I remember learning to ride my own two wheeler (thirty years ago!), it was a little blue bike with a white wicker basket. Our driveway in the suburbs of Montreal was slightly sloped and ran over a grassy ditch. Biking down the driveway was terrifying as I thought I’d tip into the ditch, but riding up the slope gave me confidence and held the bike up straighter. I’d walk down the driveway and ride back up practising and practising.
Our oldest daughter wanted to remove the training wheels because her friends are on two-wheelers, not because she was really motivated to ride. Her four year old brother on the other hand, is a born-to-bike kid.
He loves the wind and speed he gathers on his bicycle and virtually skipped the tricycle stage to go straight to a bike with training wheels. The loud scraping/rolling of those training wheels are a constant sound in our court as he whips around the sidewalk steering around any obstacles, human or otherwise. He’s the one begging with the passion to rip off the training wheels while his older sister is doing it out of delayed peer pressure.
My dedicated husband spent the day rotating between kids and running alongside while holding/guiding their seats. He’s in good shape but sweating, his back already killing from running in that bent over fashion. I’m thrilled to be the photographer and watch from the sidelines while minding our toddler. There are 2 other kids on our street with dads running along their bikes this weekend too in our unofficial neighbourhood two-wheeler training.
I have no recollection of my dad holding my bike to keep me up, I’m sure he simply took the trainers off and set me free to practise and find my balance (in the no helmet days too!). Supportive as he was, I have a feeling most of my dad’s help was verbal, likely the same as every other dad on my street.
Today, there are companies to teach your kid to ride a bike. Other parents swear by them. Initially daunted by the idea of two kids learning at once, I floated the idea of bike school past my husband but he flat out refused. He sees this task as one of his cardinal rights as a parent – to teach his kids to ride a bike.

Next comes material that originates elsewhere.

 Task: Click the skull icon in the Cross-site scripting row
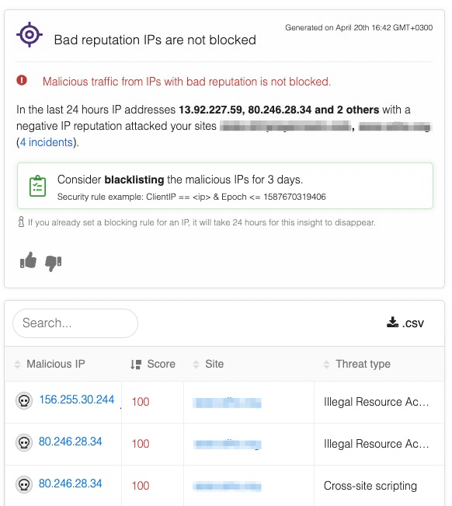point(24,485)
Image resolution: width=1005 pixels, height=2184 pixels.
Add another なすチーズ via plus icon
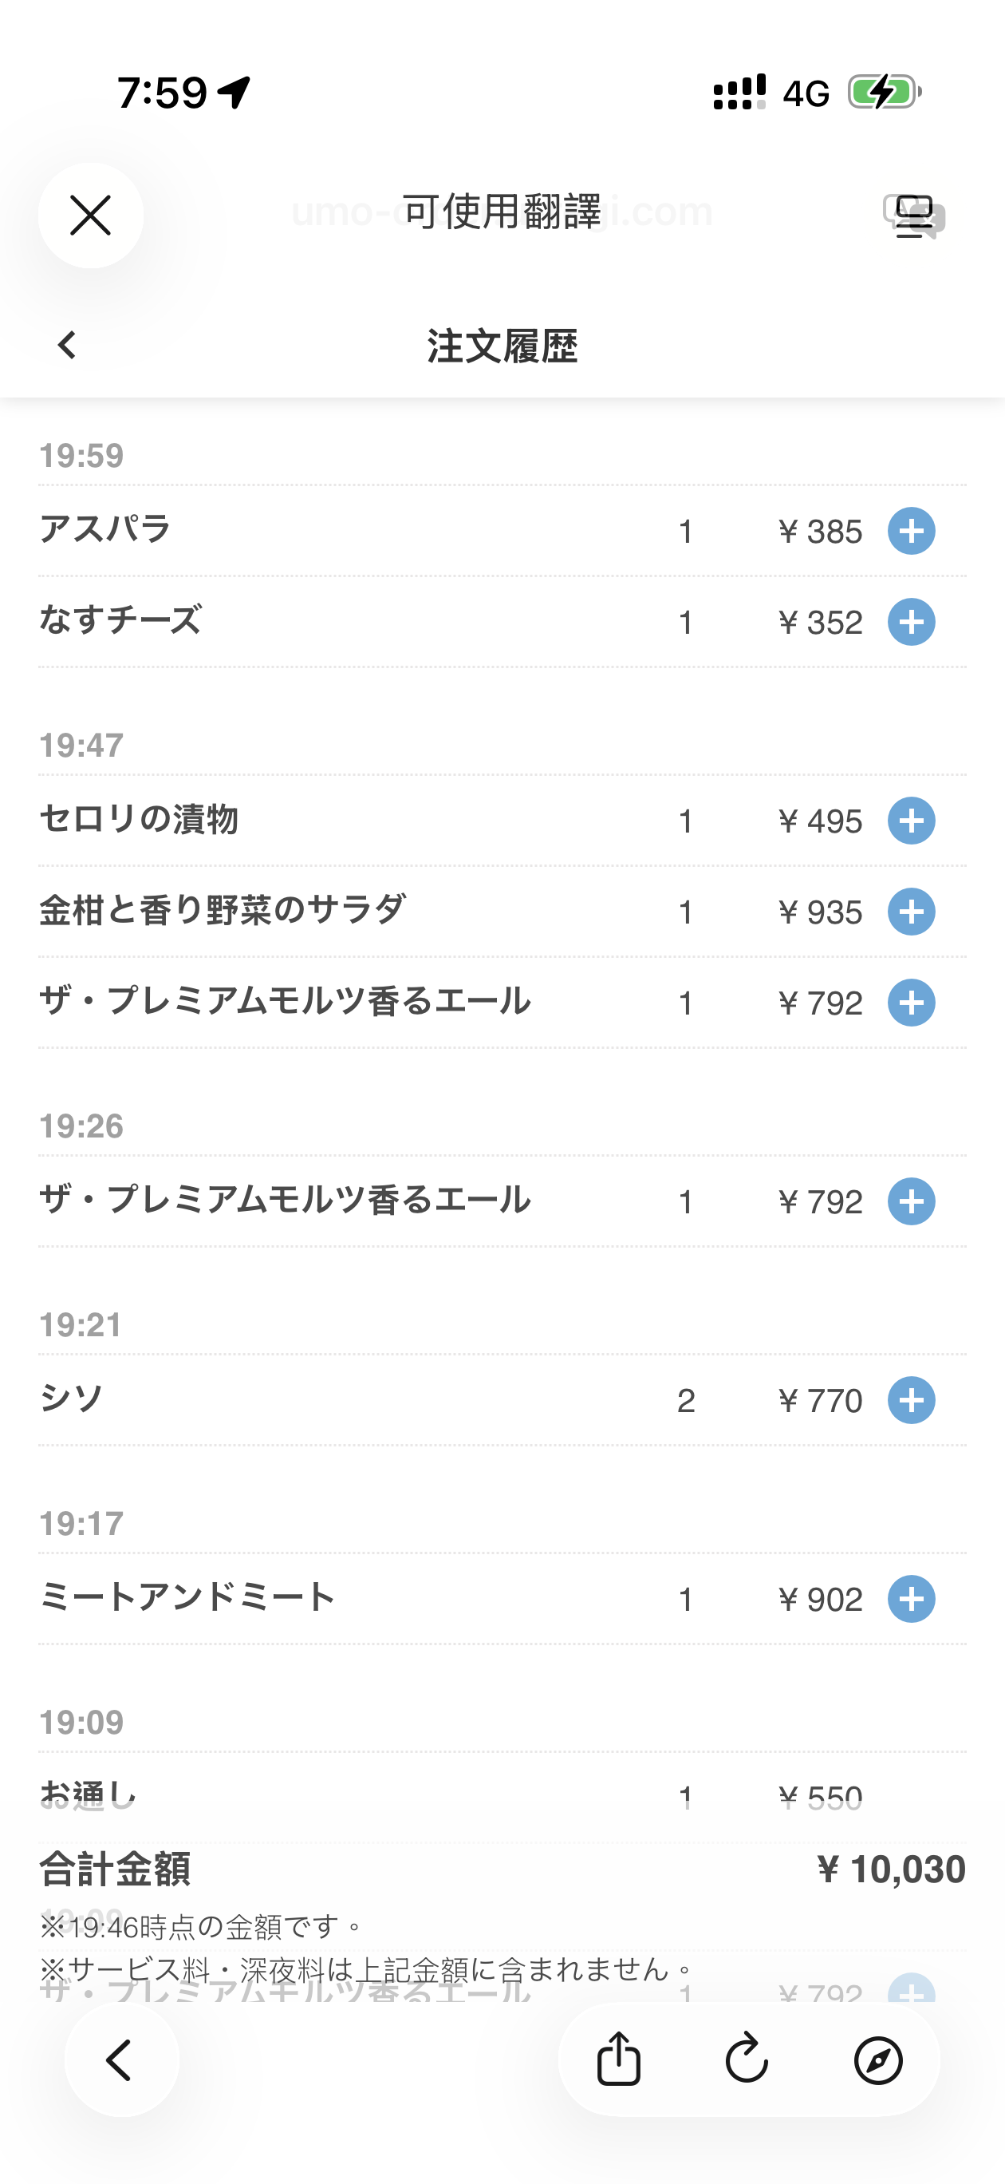[911, 622]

He’s right. Not only is it a milestone for the kids but for us as parents, a true symbol of how ‘letting go’ can be good for our kids. Allowing them the freedom to glide on their own, balance and steer themselves and hopefully remember the rules we’ve taught them. If they fall, help them get up but then teach them to independently pick themselves up and try again.
As in life, those who keep on pedaling no matter what, succeed. Instead of coasting, some power in your pedals doesn’t hurt either. Who else can teach our kids these fundamental life lessons but us?
As parents, we’re the best teachers.
Such big lessons, character building lessons for my young 4 and 6 year old. These milestones catch me off guard every single time. I get continually choked up watching our kids achieve things that I recall doing myself. It is so surreal.
Two wheelers represent freedom. The ability to scoot away fast and slip off quietly without the grating sound of the trainers tattling. I worry that especially my son is too young for a two wheeler, too carefree and unaware of the reality in the same way some babies who walk before they are developmentally ready to understand their surroundings. It makes me sick to my stomach as well as proud, so proud, of him.
Today, sigh, as I snapped pictures of their first pedals without a hand on their seat, I sensed our parental release. It’s the first step to letting go and allowing them to grow without us. Another bittersweet moment come too soon.
The training wheels are left behind, in a pile, like a piece of childhood removed.
Tonight during bedtime snuggles, I snuggled extra long with my uber-exhausted kids. One day, the nightly bedtime story and snuggle will be cast away too, just like the training wheels.